Ironie de l’histoire, ce sont les occidentaux eux-mêmes qui ont donné aux Chinois le bâton pour les fouetter. Mais, parce qu’entrain de perdre dans le propre piège qu’ils ont tendu, ils relancent la machine médiatique et l’arsenal des politiques protectionnistes pour freiner la montée du pays. Quand, dans les années ayant succédé la mort de Mao, Deng Xiaoping procéda à des réformes pour ouvrir le pays à la mondialisation économique, les multinationales occidentales, avides de profits plus que tout, ont sauté sur la Chine pour amasser d’énormes profits. Rien qu’en 2003, deux ans après l’entrée de la Chine à l’Organisation Mondiale du Commerce (OMC), « les 420 000 transnationales, avec plus de 20 millions de salariés, réalisent un quart de la production industrielle et 45 % des exportations » Disposant d’une main-d’œuvre quasiment illimitée, bien formée et à bas prix (pour ne pas dire presque gratuite), les capitalistes occidentaux voulaient uniquement profiter de l’empire du Milieu et rentabiliser leurs investissements sans que ce dernier, sur le long terme, puisse renverser l’ordre des choses. À l’heure où nous écrivons ces lignes, la multinationale Apple transfère 29 % de ses bénéfices aux Etats-unis alors que seulement 4% sont réinvestis en Chine. Tant que ce schéma pouvait se reproduire à l’identique, les compagnies occidentales (américaines dans leur majorité) pouvaient tranquillement continuer à extorquer la plus-value de l’exploitation de la main-d'œuvre chinoise et les affaires devaient indéfiniment prospérer sans problème ni remontrances. C’était bien compter et mal calculer ! 

Il faut se rappeler que l’Asie, en plein boom de développement économique dans les décennies 80 et 90, a accepté depuis de financer le déficit croissant des Etats-unis.
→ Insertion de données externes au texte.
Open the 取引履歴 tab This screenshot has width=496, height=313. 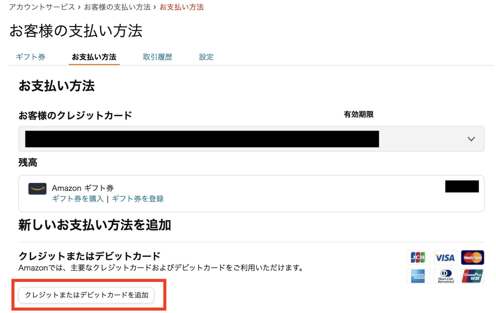(157, 57)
C’est ce rôle dans lequel la Chine a choisi, pour un temps, de se cantonner discrètement pour affaiblir son désormais grand rival géopolitique et le rendre dépendant de son marché (il est vrai que la dépendance est réciproque). À rappeler également que c’est cette même fonction que l’Europe, après la seconde guerre mondiale, a rempli volontiers. Mais éclatée politiquement, multi-ethnique et pluri-nationale, elle ne pouvait représenter une entité menaçante pour la domination des Etats-unis. D’autant que sur beaucoup de plan, sécuritaire notamment, elle était tout bonnement dépendante de l’armée américaine.

Peu de temps après, la montée des Dragons du Sud-est asiatique a été, elle aussi, réalisée dans les mêmes conditions. Leur décollage et développement économique s’est fait d’ailleurs sur la base d’une économie tournée vers l’exportation, aux Etats-unis principalement. Là encore, la taille de ces économies ne pouvait constituer une entrave à la domination de l’empire américain. Aucun des Dragons asiatiques n’avait d’ambitions d’influence, même régionale, ou de domination militaire.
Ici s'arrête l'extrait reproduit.